INSTRUCTIONS TO FOLLOW | The required output is every record, reproduced exactly.

Stored data
[Start of section]

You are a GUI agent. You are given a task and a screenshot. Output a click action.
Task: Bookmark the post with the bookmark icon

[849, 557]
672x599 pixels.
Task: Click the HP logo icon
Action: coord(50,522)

[End of section]

ANSWER TO THE PROBLEM |
You are a GUI agent. You are given a task and a screenshot. Output a click action.
Task: Bookmark the post with the bookmark icon

[849, 557]
672x599 pixels.
Task: Click the HP logo icon
Action: coord(50,522)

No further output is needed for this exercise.